Stated goal a ▸
From the records, please copy the part that opens with the line containing "Click the Live Classroom Support button" and closes with the line containing "The height and width of the screenshot is (811, 1512).", keeping both of those lines and leaving the pictures out.
▬▬▬▬▬▬
Re: [VOTE] Apache CouchDB 1.2.0 release, second round

Jason Smith Mon, 27 Feb 2012 16:41:39 -0800

Hi, Filipe. Most people seem to be holding their OTP build constant
for these tests.


If you have the time, would you please check out
https://github.com/jhs/slow_couchdb

It uses seatoncouch mixed with Bob's script to run a basic benchmark.
I expect more template types to grow to help create different data
profiles.

Anyway, here are my results with 500k documents. Note that I built
from your optimization commit, then its parent.

https://gist.github.com/1928169

tl;dr = 2:50 before your commit; 4:13 after.

On Mon, Feb 27, 2012 at 11:33 PM, Filipe David Manana
<fdman...@apache.org> wrote:
> I just tried Jason's script (modified it to use 500 000 docs instead
> of 50 000) against 1.2.x and 1.1.1, using OTP R14B03. Here's my
> results:
>
> 1.2.x:
>
> $ port=5984 ./test.sh
> "none"
> Filling db.
> done
> HTTP/1.1 200 OK
> Server: CouchDB/1.2.0 (Erlang OTP/R14B03)
> Date: Mon, 27 Feb 2012 16:08:43 GMT
> Content-Type: text/plain; charset=utf-8
> Content-Length: 252
> Cache-Control: must-revalidate
>
> {"db_name":"db1","doc_count":500001,"doc_del_count":0,"update_seq":500001,"purge_seq":0,"compact_running":false,"disk_size":130494577,"data_size":130490673,"instance_start_time":"1330358830830086","disk_format_version":6,"committed_update_seq":500001}
> Building view.
>
> real    1m5.725s
> user    0m0.006s
> sys     0m0.005s
> done
>
>
> 1.1.1:
>
> $ port=5984 ./test.sh
> ""
> Filling db.
> done
> HTTP/1.1 200 OK
> Server: CouchDB/1.1.2a785d32f-git (Erlang OTP/R14B03)
> Date: Mon, 27 Feb 2012 16:15:33 GMT
> Content-Type: text/plain;charset=utf-8
> Content-Length: 230
> Cache-Control: must-revalidate
>
> {"db_name":"db1","doc_count":500001,"doc_del_count":0,"update_seq":500001,"purge_seq":0,"compact_running":false,"disk_size":122142818,"instance_start_time":"1330359233327316","disk_format_version":5,"committed_update_seq":500001}
> Building view.
>
> real    1m4.249s
> user    0m0.006s
> sys     0m0.005s
> done
>
>
> I don't see any significant difference there.
▬▬▬▬▬▬
Stated goal b ▸
Translate this sentence from the CouchDB release vote thread into Spanish: "I don't see any significant difference there."
▬▬▬▬▬▬
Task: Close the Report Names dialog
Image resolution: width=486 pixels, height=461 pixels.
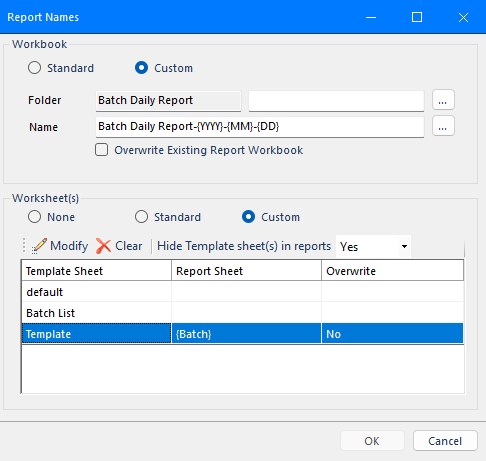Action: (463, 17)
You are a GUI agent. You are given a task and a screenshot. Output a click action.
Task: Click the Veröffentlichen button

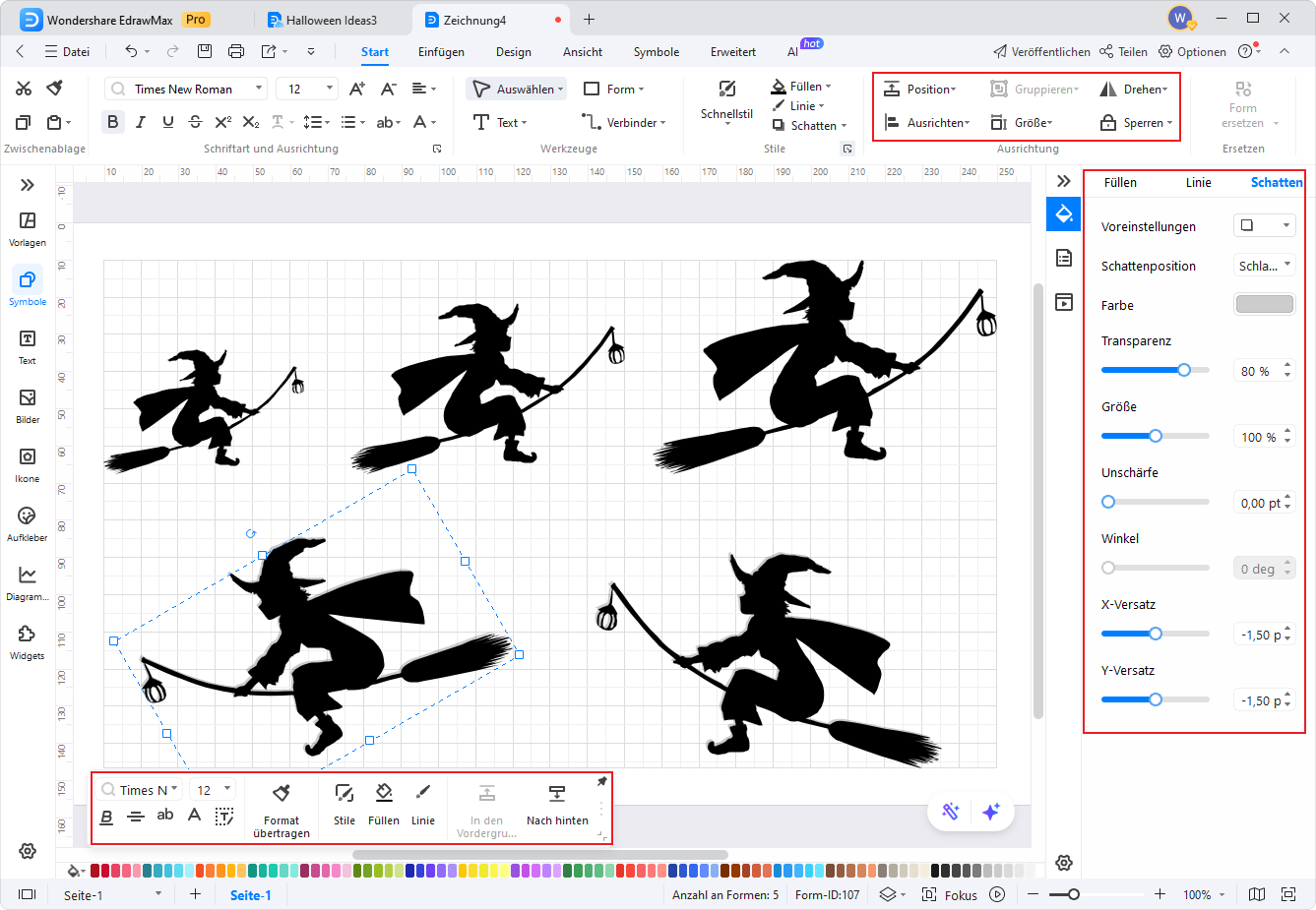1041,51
▬▬▬▬▬▬
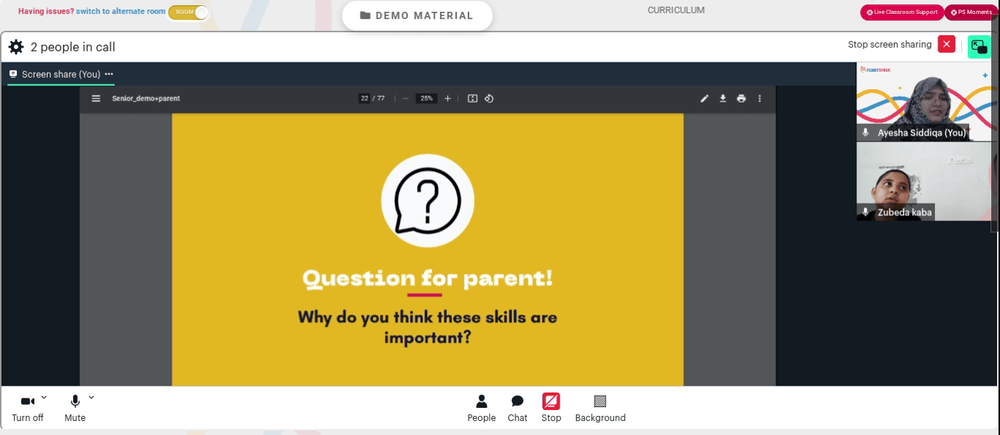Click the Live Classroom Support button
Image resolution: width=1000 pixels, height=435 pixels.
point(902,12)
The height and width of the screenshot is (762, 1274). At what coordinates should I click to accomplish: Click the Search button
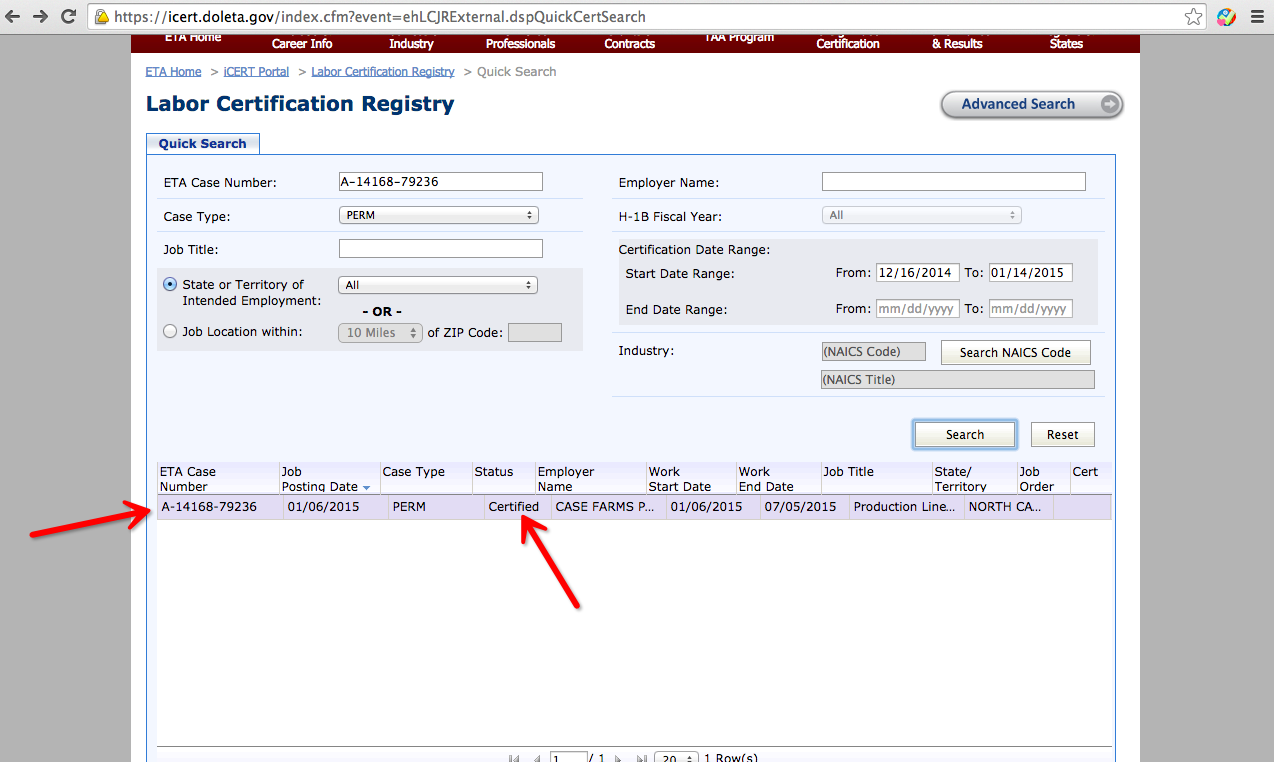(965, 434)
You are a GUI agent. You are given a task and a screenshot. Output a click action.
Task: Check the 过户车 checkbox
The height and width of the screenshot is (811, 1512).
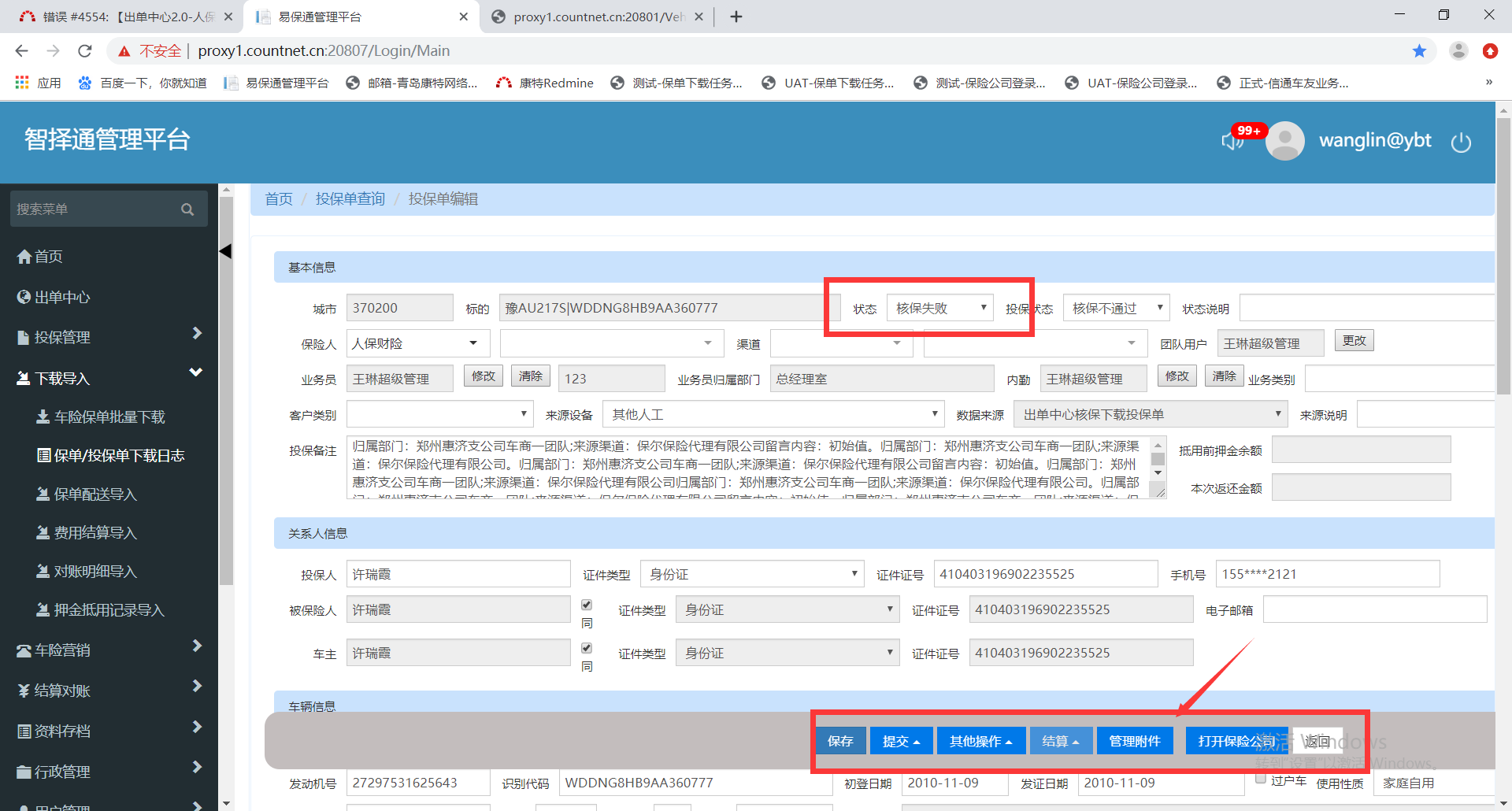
▬▬▬▬▬▬
Finished answer a ▸
Click the Live Classroom Support button
Image resolution: width=1000 pixels, height=435 pixels.
point(902,12)
The height and width of the screenshot is (762, 1274). At what coordinates should I click to accomplish: Click the Search button
(965, 434)
You are a GUI agent. You are given a task and a screenshot. Output a click action.
Task: Check the 过户车 checkbox
The height and width of the screenshot is (811, 1512).

Finished answer b ▸
No veo ninguna diferencia significativa ahí.